Least competent crime suspects
● Lawrence C. Lawson, 60, was charged with robbing the Lasalle Bank in Troy, Mich., in July. It was an easy collar because as the suspect emerged from the bank with his loot, he spotted a passing police car and promptly fainted, officials said.
● Pierre Barton, 20, was arrested in Cleveland after the robbery of Georgio's Pizza, shortly after he had accidentally dropped his two "cheat sheet" cards containing his robbery speech (reading "Give me the money" and "Tell I'll kill your family"), according to police. In fact, the robber in this case was a poor ad-libber: Although his makeshift "gun" had come apart and was lying on the floor, he still threatened to shoot the manager as he was fleeing, police said.
Election follies
● In June, when Cook County, Ill., Elections Supervisor David Orr questioned the ethics of the family of Cook County Board President John Stroger, a Stroger ally called Orr a "little poop butt."
● California Assembly candidate Bill Conrad admitted in May that he personally wrote the flier proclaiming that his party primary opponent, Tom Berryhill, "doesn't have the HEART (emphasis in the original) for state Assembly" because Berryhill had a heart transplant six years ago and that "the average life span of a heart transplant recipient is seven years." (Berryhill won easily.)
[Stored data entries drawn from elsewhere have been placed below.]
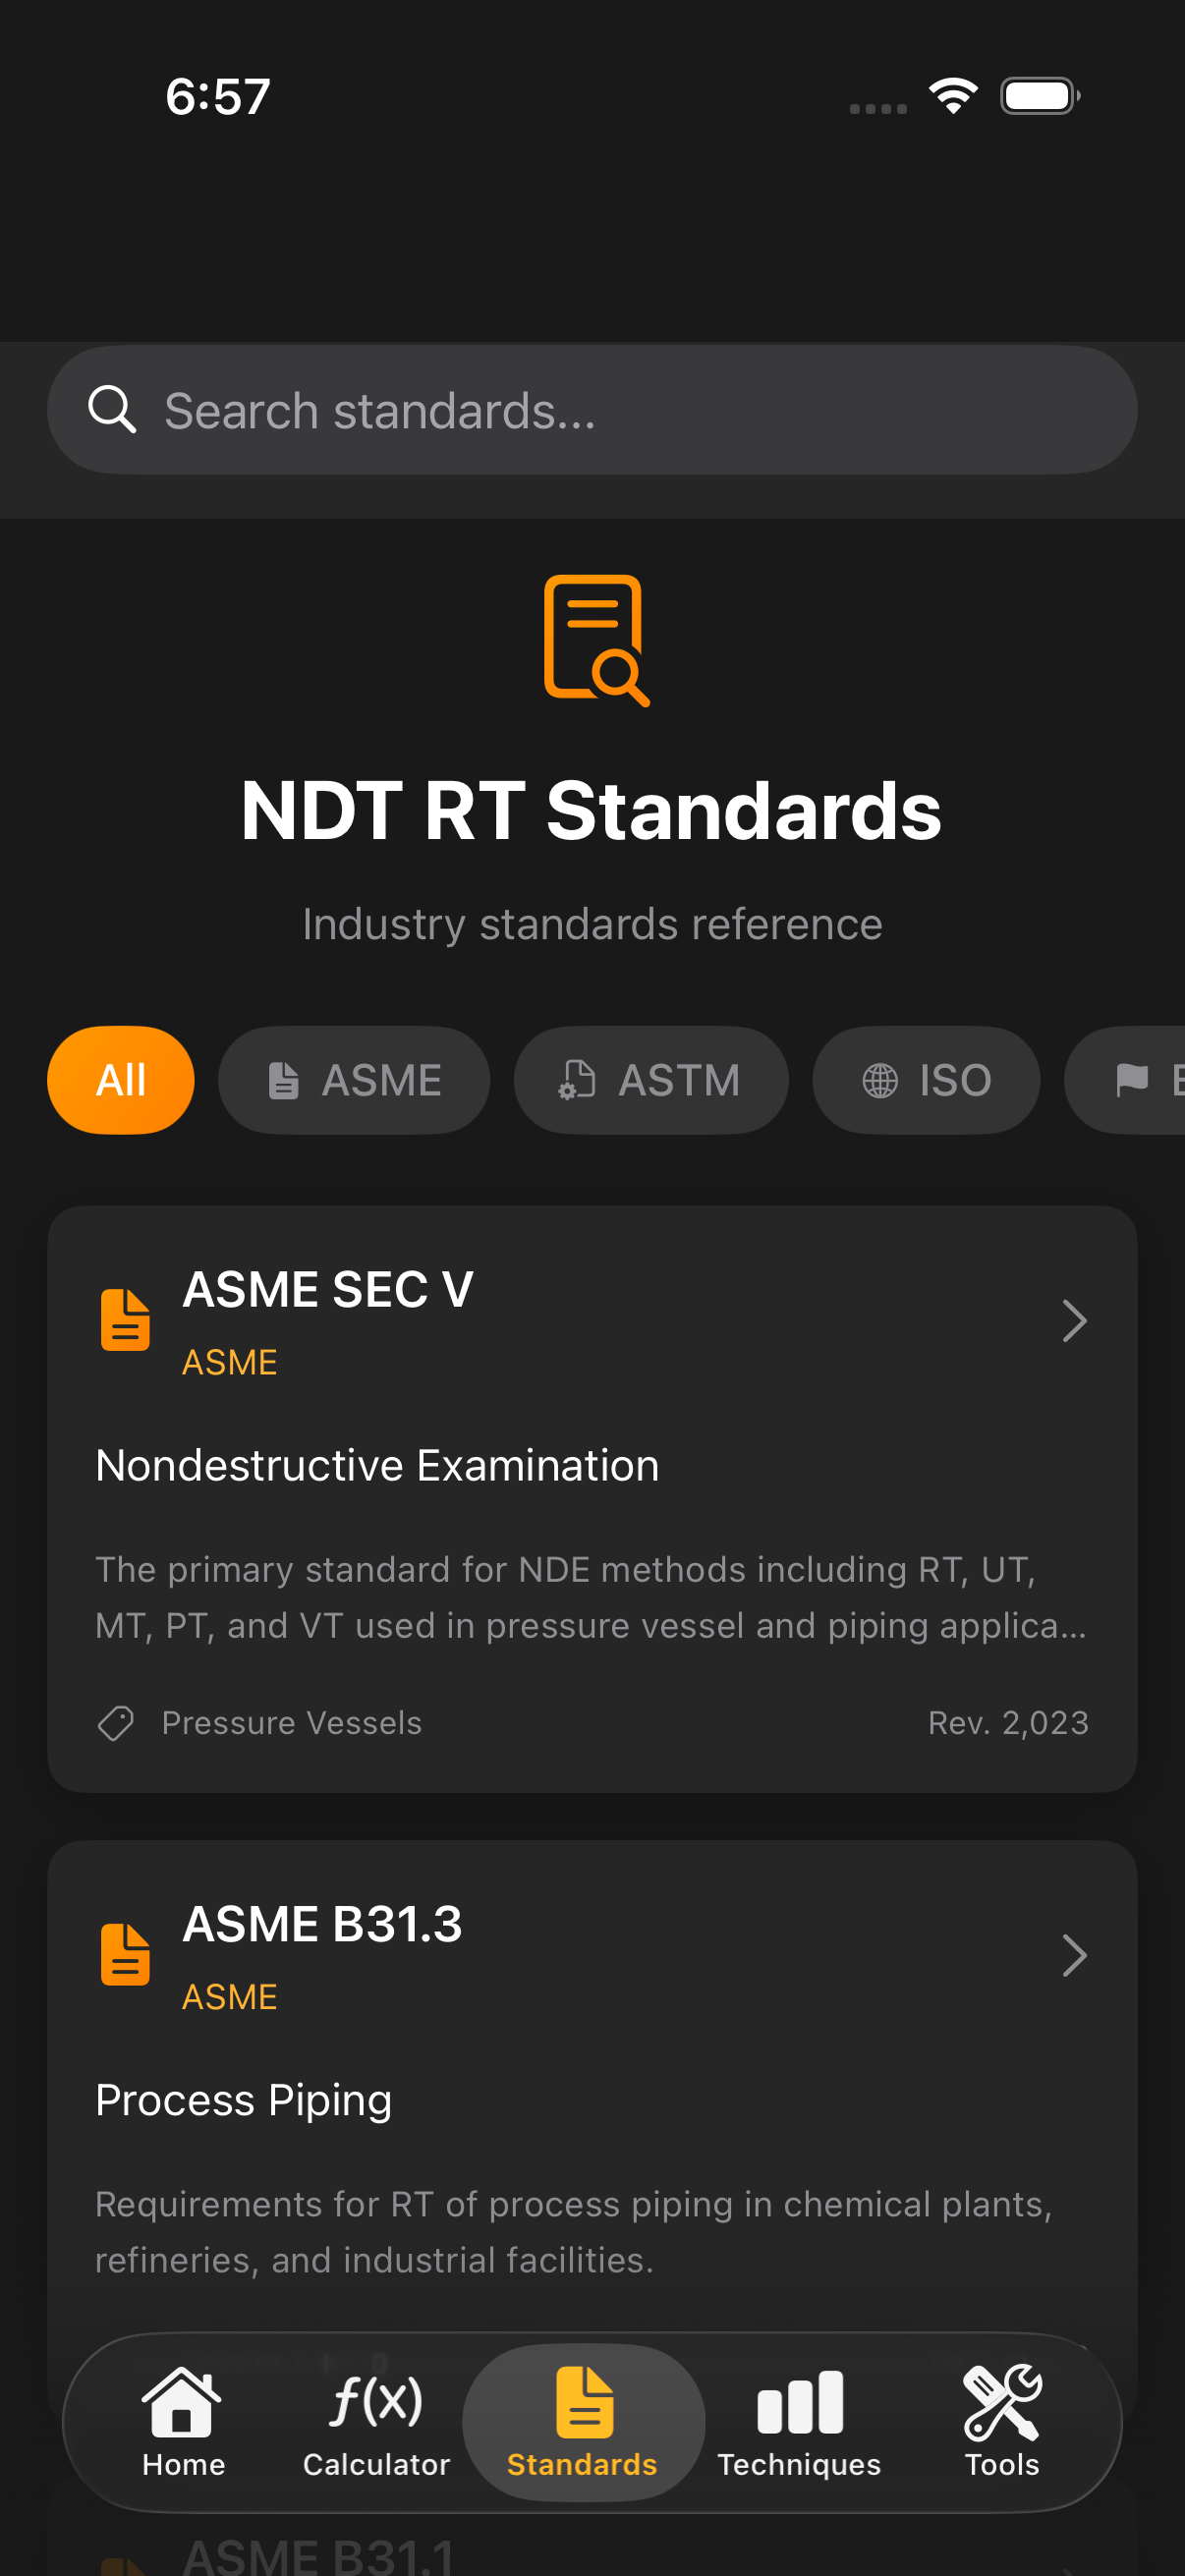Open ASME B31.3 details via chevron
This screenshot has width=1185, height=2576.
(1074, 1954)
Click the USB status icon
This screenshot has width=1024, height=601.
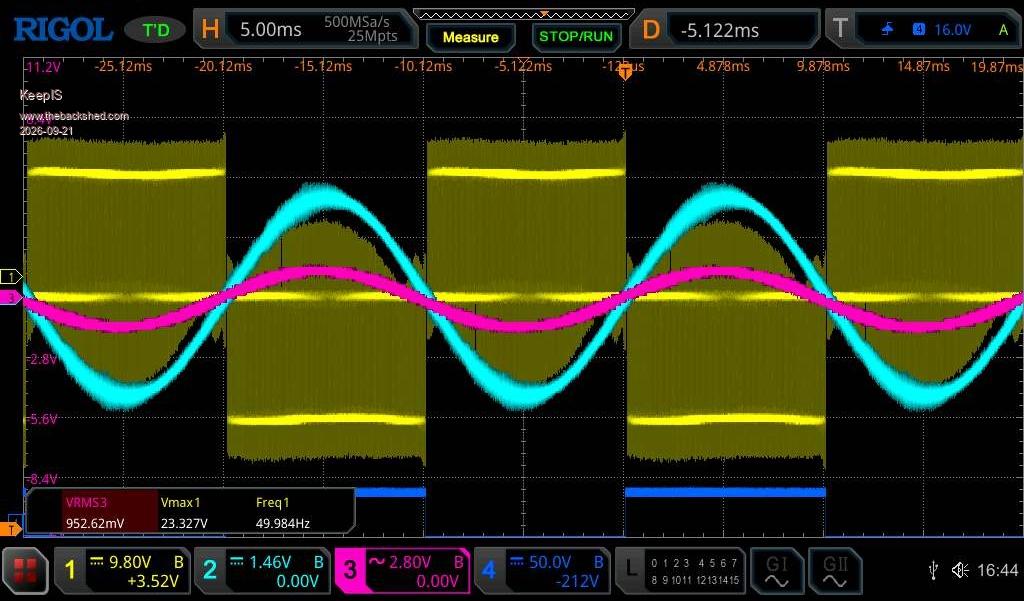click(x=933, y=570)
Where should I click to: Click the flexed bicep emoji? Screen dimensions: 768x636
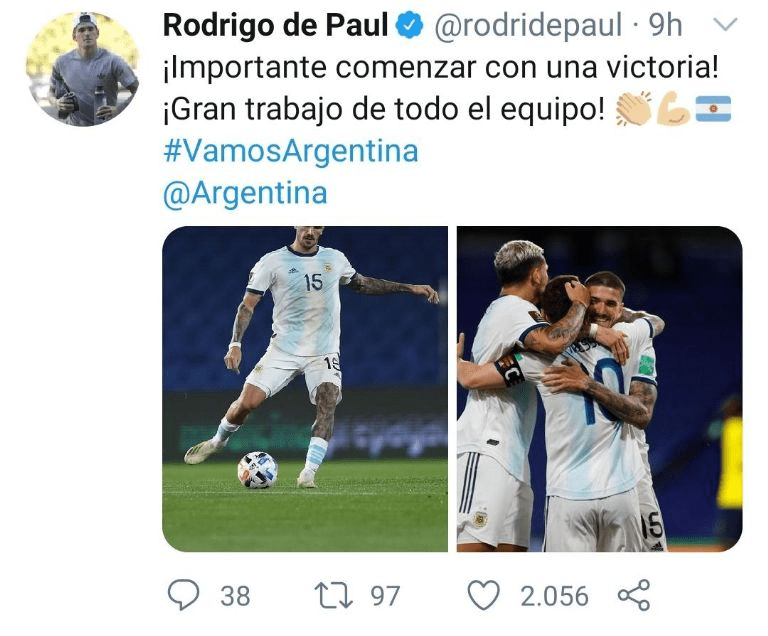click(673, 108)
● Self-described "pro-traditional-family" candidate Jim Galley lost a two-man June congressional primary in San Diego with no help from the San Diego Union Tribune's discovery, a week before the voting, that he had had child-support payments garnisheed from his paycheck for four years and was once, for a 17-month period, simultaneously married to two women.
Chutzpah!
● Randall Roye, who New York City government lawyers say entered the country illegally in the 1990s and assumed the identity of a dead man, nonetheless tried to sue the city for $20 million after he allegedly "fell" out of a first-floor window of a school building. (With his cover blown, he has dropped out of sight, according to a June New York Post story.)
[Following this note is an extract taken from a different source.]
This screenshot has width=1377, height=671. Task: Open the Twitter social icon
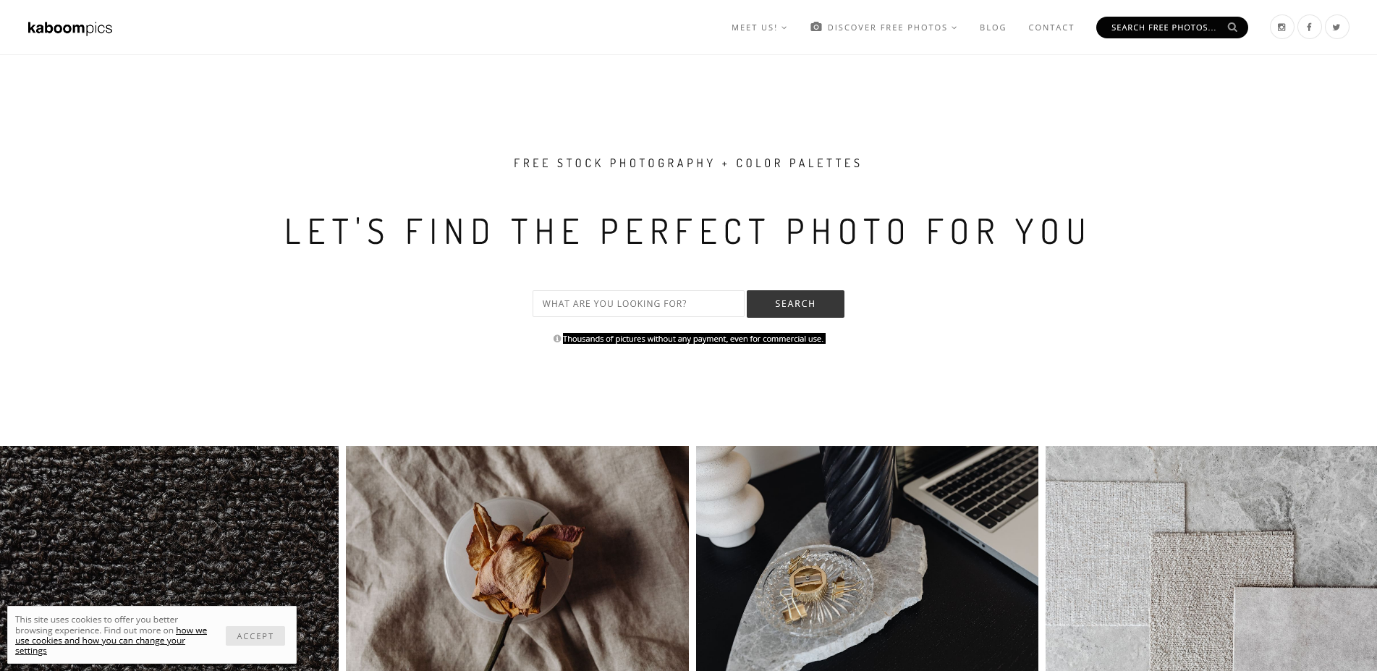1337,27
● The U.S. military has attempted to hand back 32 parcels of land and buildings to the South Korean government after restoring them to their pre-Korean War condition (except for capital improvements the United States has made, which stay with the buildings). However, South Korea is refusing 25 of them, according to a June Stars and Stripes story, until the United States provides further upgrades.
Ironies
● Texas farmers about 75 miles from the Mexican border near Falfurrias have taken to installing ladders on their property to allow illegal immigrants to climb over their fences in the course of trespassing so they'll stop making holes in the fences, which allow the farmers' cattle to escape. According to a June Associated Press report, the ladders aren't used very much, apparently because the border crossers assume there's some catch.
Update
● In 2004, News of the Weird reported research suggesting that herrings routinely communicate among themselves via a high-pitched, "raspberry"-like sound emitted from the anus. In June 2006, a researcher at Greenland Institute of Natural Resources said that herrings appear also to use anal bubbles as a defense to obscure themselves from killer whales. Researchers have not agreed on whether it is digestive gases or some other mechanism that produces the bubbles.
No longer weird
Adding to the list of stories that were formerly weird but which now occur with such frequency that they must be retired from circulation:
● The man who falls victim to a random prank by sitting innocently on a public restroom toilet seat that has been coated with glue, as happened to a 20-year-old man at a North Salisbury, Md., Wal-Mart in May.
● The drug dealer or buyer who dials a phone number and begins a specific drug-sales conversation immediately upon the recipient's answering, oblivious that he has accidentally dialed a police officer's phone.